THE PROBLEM -
All of the lines below need to be copied exactly, apart from the pictures.

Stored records
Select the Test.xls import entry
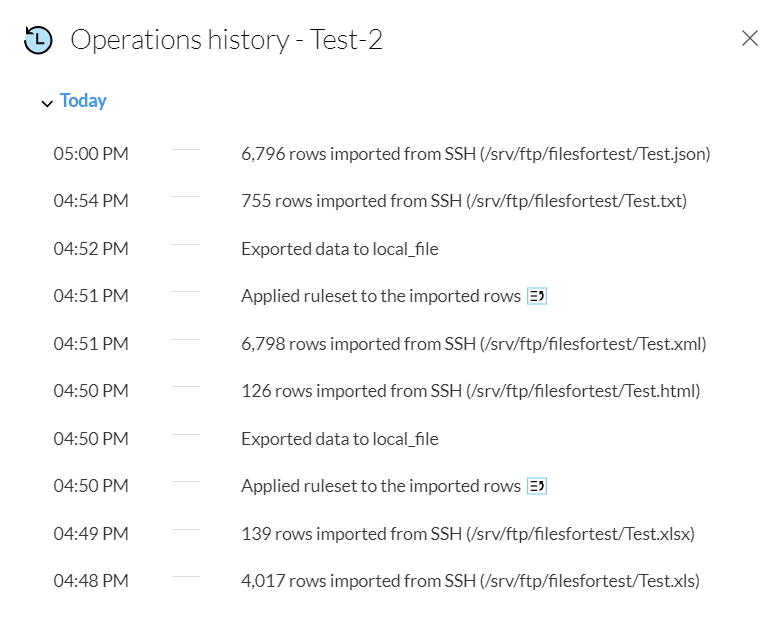774x622 pixels. point(470,581)
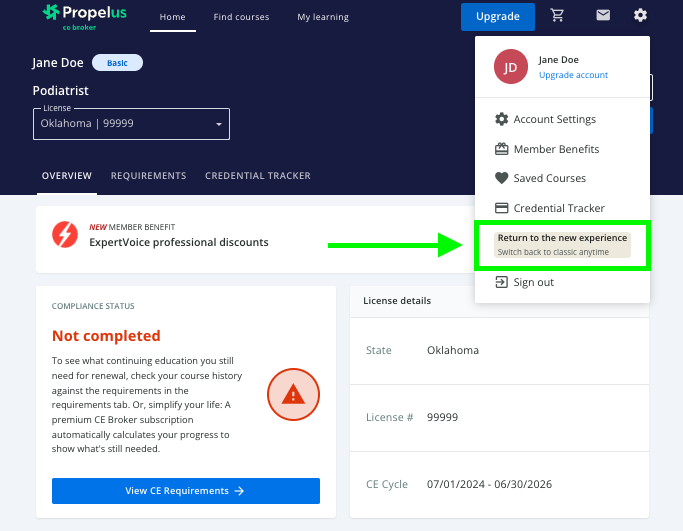Select Member Benefits in the menu
The width and height of the screenshot is (683, 531).
coord(556,149)
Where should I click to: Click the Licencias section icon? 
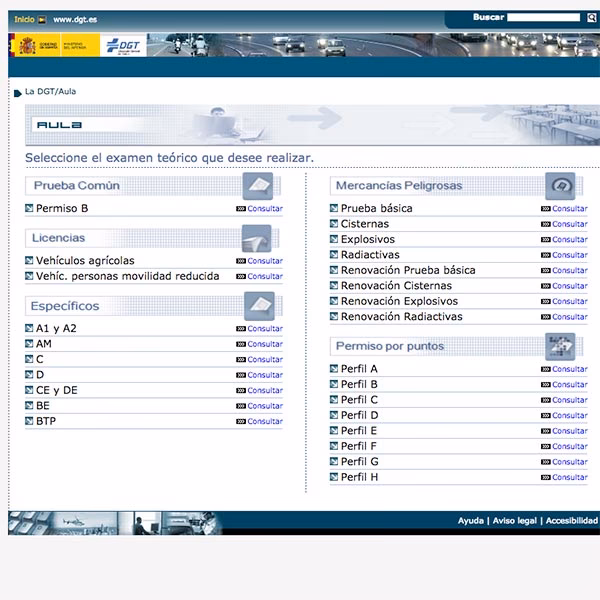pyautogui.click(x=257, y=238)
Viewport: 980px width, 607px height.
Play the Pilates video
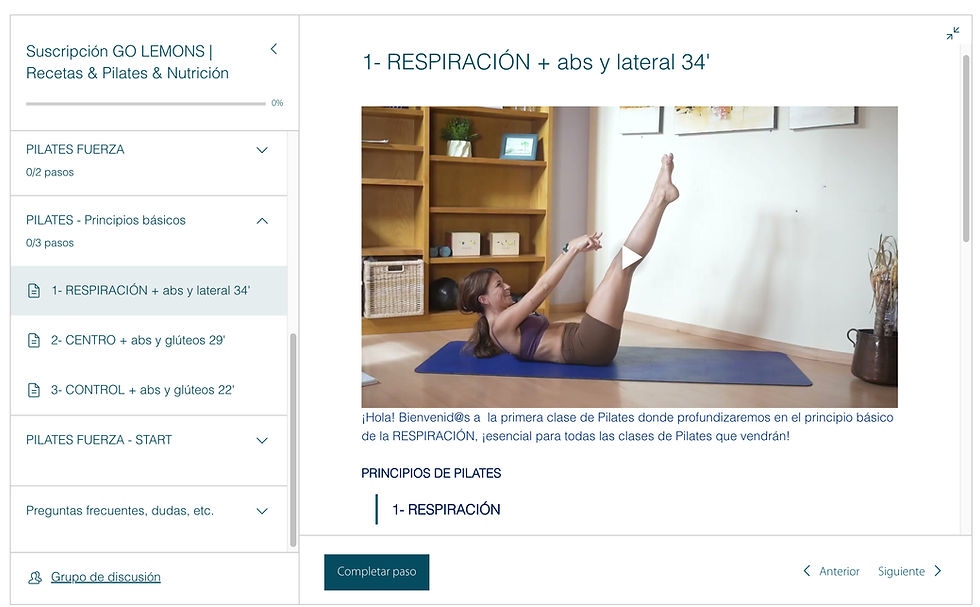[x=630, y=257]
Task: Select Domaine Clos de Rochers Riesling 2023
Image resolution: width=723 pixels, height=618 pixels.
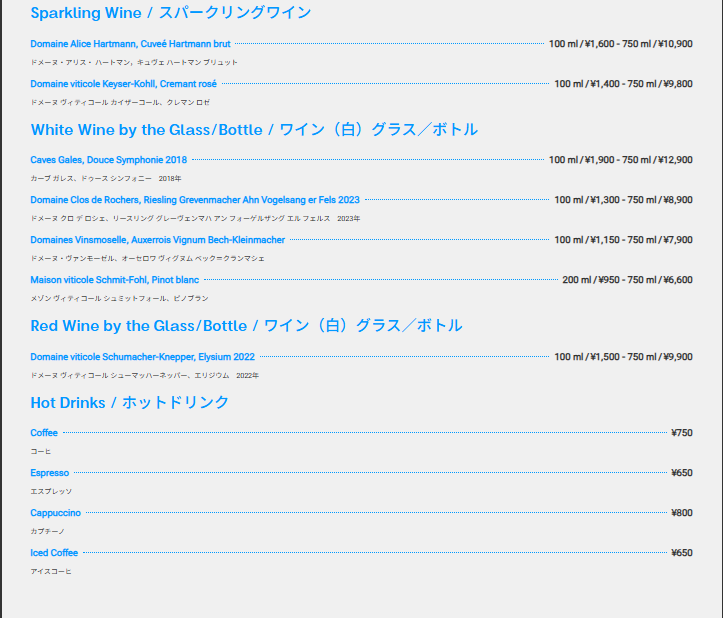Action: (195, 200)
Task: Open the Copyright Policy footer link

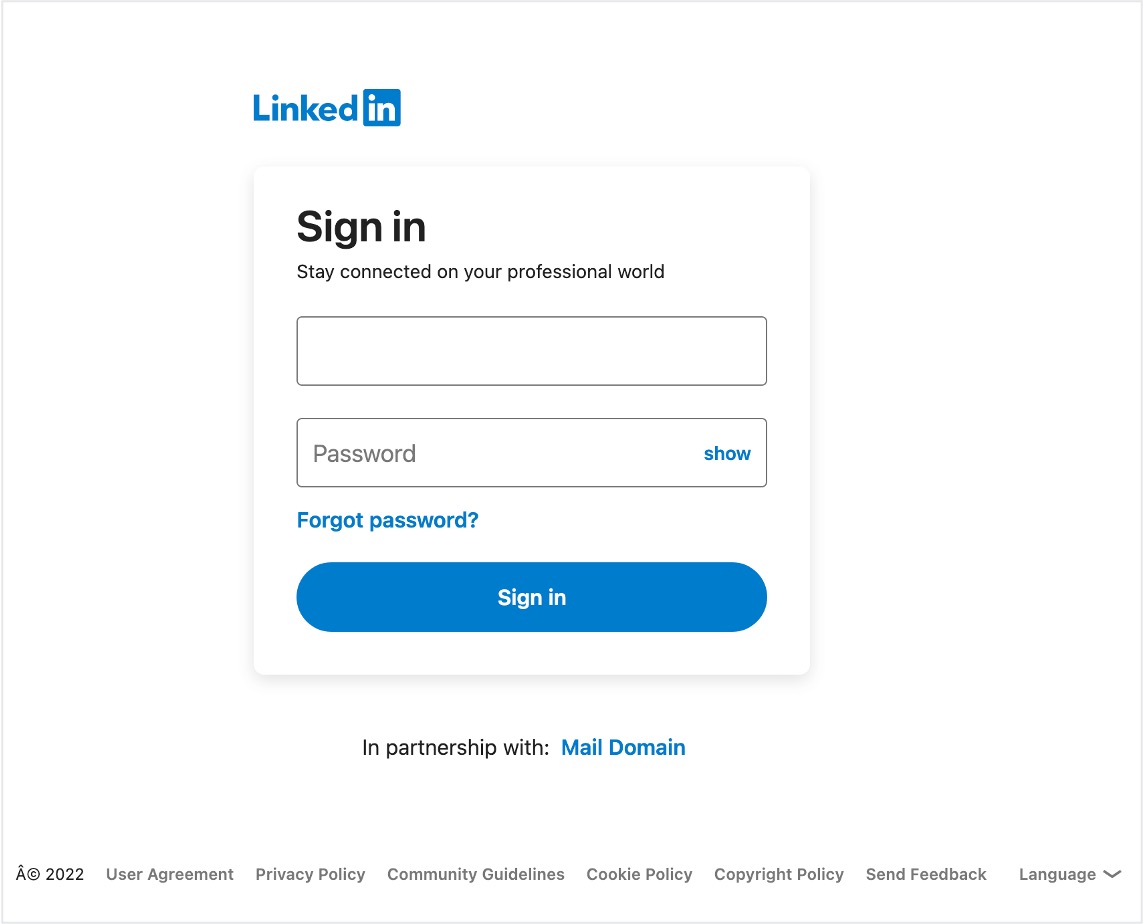Action: (779, 874)
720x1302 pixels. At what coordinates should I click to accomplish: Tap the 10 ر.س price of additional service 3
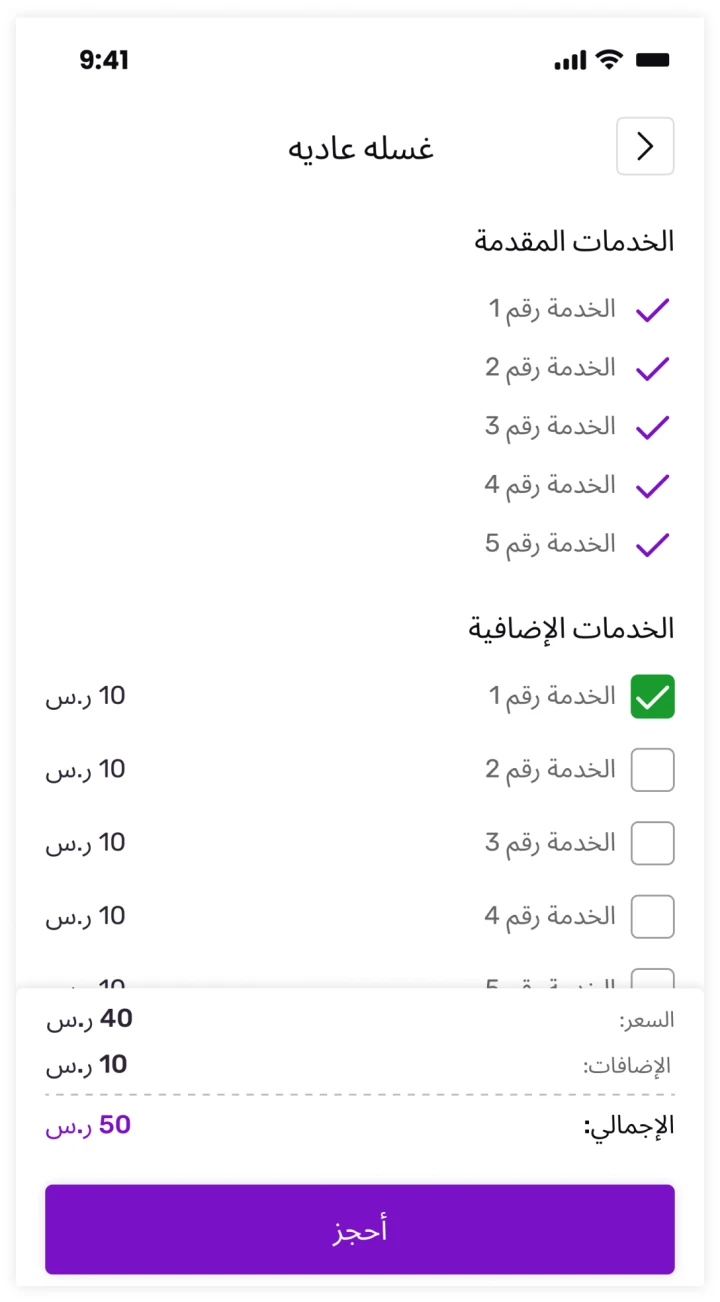(x=86, y=843)
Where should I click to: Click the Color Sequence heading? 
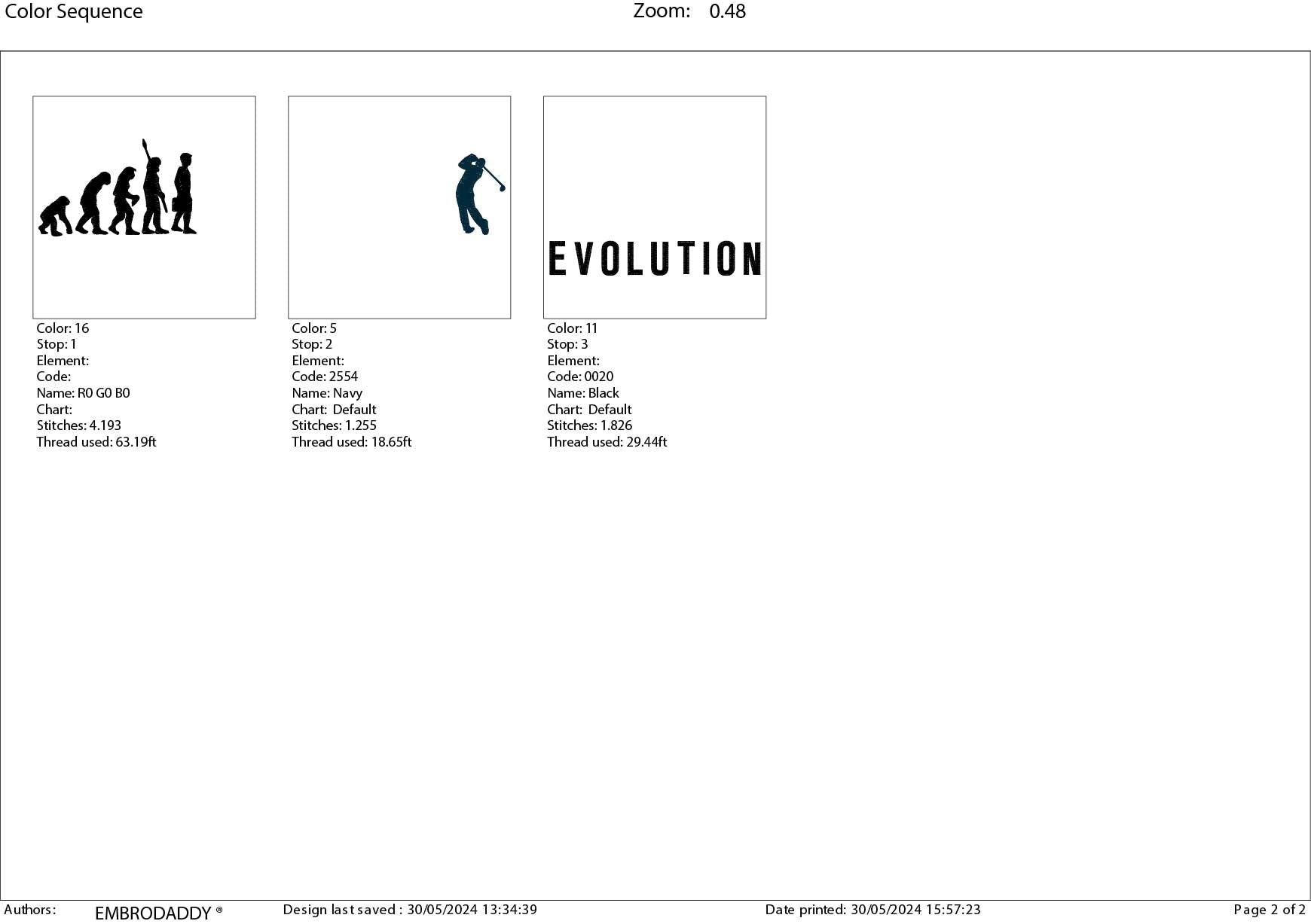click(x=74, y=12)
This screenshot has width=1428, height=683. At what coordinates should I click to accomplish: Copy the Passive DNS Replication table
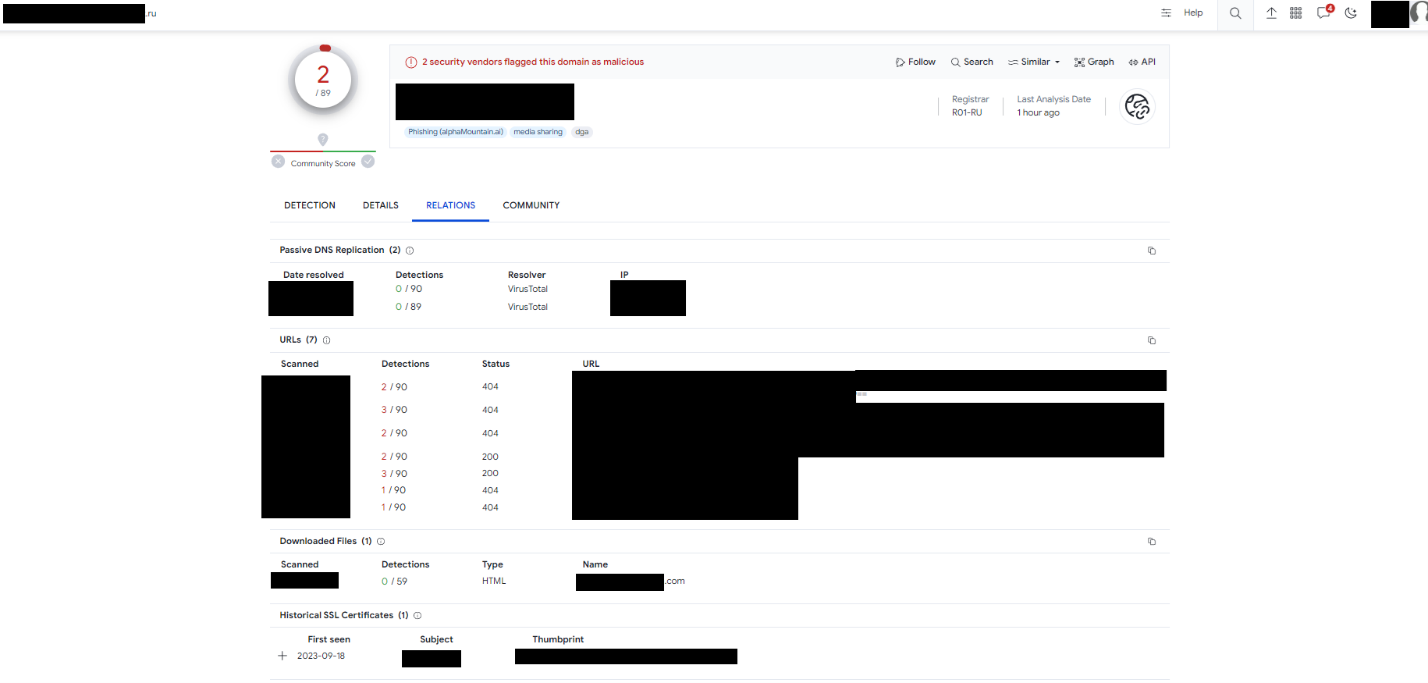tap(1152, 251)
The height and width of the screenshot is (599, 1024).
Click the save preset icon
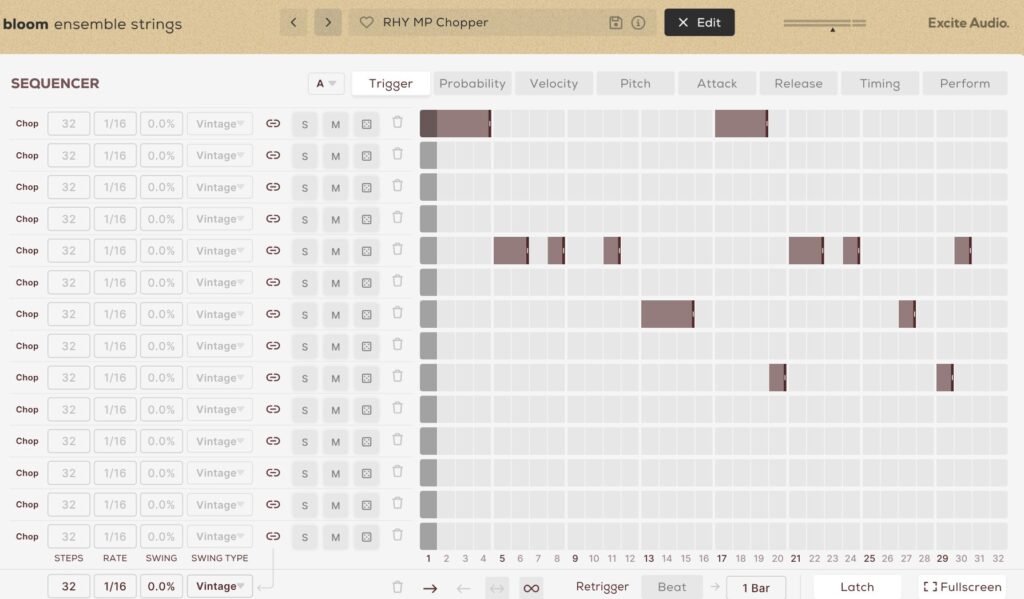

OUTPUT BELOW -
Select the Test.xls import entry
774x622 pixels. point(470,581)
Select Member Benefits in the menu
The width and height of the screenshot is (683, 531).
coord(556,149)
Where should I click to: Click the Licencias section icon? 
pyautogui.click(x=257, y=238)
Viewport: 980px width, 607px height.
Play the Pilates video
[x=630, y=257]
Task: Select Domaine Clos de Rochers Riesling 2023
Image resolution: width=723 pixels, height=618 pixels.
Action: (195, 200)
Task: Open the Copyright Policy footer link

Action: (779, 874)
720x1302 pixels. At what coordinates should I click to accomplish: Tap the 10 ر.س price of additional service 3
(x=86, y=843)
Where should I click to: Click the Color Sequence heading? 
click(x=74, y=12)
This screenshot has width=1428, height=683. At what coordinates should I click to accomplish: Copy the Passive DNS Replication table
tap(1152, 251)
The height and width of the screenshot is (599, 1024).
Click the save preset icon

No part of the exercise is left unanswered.